Infinite order linear differential equation satisfied by p-adic Hurwitz-type Euler zeta functions

In 1900, at the international congress of mathematicians, Hilbert claimed that the Riemann zeta function \(\zeta (s)\) is not the solution of any algebraic ordinary differential equations on its region of analyticity. In 2015, Van Gorder (J Number Theory 147:778–788, 2015) considered the question of whether \(\zeta (s)\) satisfies a non-algebraic differential equation and showed that it formally satisfies an infinite order linear differential equation. Recently, Prado and Klinger-Logan (J Number Theory 217:422–442, 2020) extended Van Gorder’s result to show that the Hurwitz zeta function \(\zeta (s,a)\) is also formally satisfies a similar differential equation

$$\begin{aligned} T\left[ \zeta (s,a) - \frac{1}{a^s}\right] = \frac{1}{(s-1)a^{s-1}}. \end{aligned}$$

But unfortunately in the same paper they proved that the operator T applied to Hurwitz zeta function \(\zeta (s,a)\) does not converge at any point in the complex plane \({\mathbb {C}}\).
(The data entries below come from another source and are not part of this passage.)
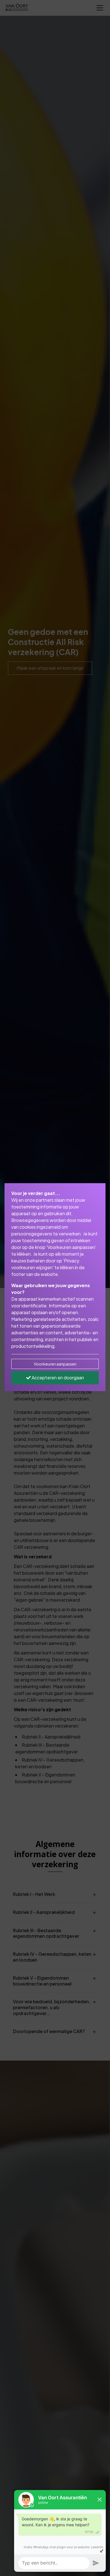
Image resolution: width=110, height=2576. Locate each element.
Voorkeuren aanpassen (55, 1363)
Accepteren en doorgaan (57, 1377)
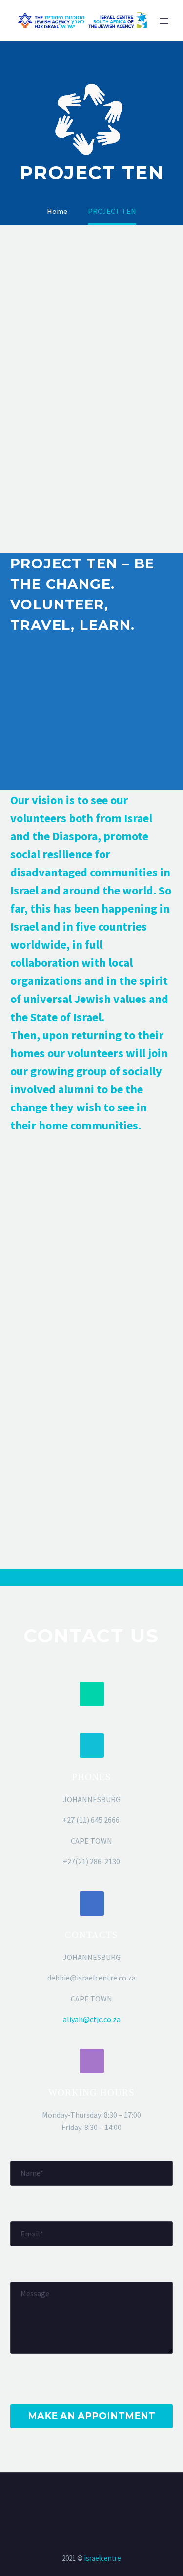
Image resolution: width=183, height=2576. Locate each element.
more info (52, 723)
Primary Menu (164, 21)
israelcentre (102, 2558)
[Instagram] (98, 2499)
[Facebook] (85, 2499)
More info (52, 1203)
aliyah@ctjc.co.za (92, 2019)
In this paper, by defining \(T_{p}^{a}\), a p-adic analogue of Van Gorder’s operator T,  we establish an analogue of Prado and Klinger-Logan’s differential equation satisfied by \(\zeta _{p,E}(s,a)\) which is the p-adic analogue of the Hurwitz-type Euler zeta functions

$$\begin{aligned} \zeta _E(s,a)=\sum _{n=0}^\infty \frac{(-1)^n}{(n+a)^s}. \end{aligned}$$

In contrast with the complex case, due to the non-archimedean property, the operator \(T_{p}^{a}\) applied to the p-adic Hurwitz-type Euler zeta function \(\zeta _{p,E}(s,a)\) is convergent p-adically in the area of \(s\in {\mathbb {Z}}_{p}\) with \(s\ne 1\) and \(a\in K\) with \(|a|_{p}>1,\) where K is any finite extension of \({\mathbb {Q}}_{p}\) with ramification index over \({\mathbb {Q}}_{p}\) less than \(p-1.\)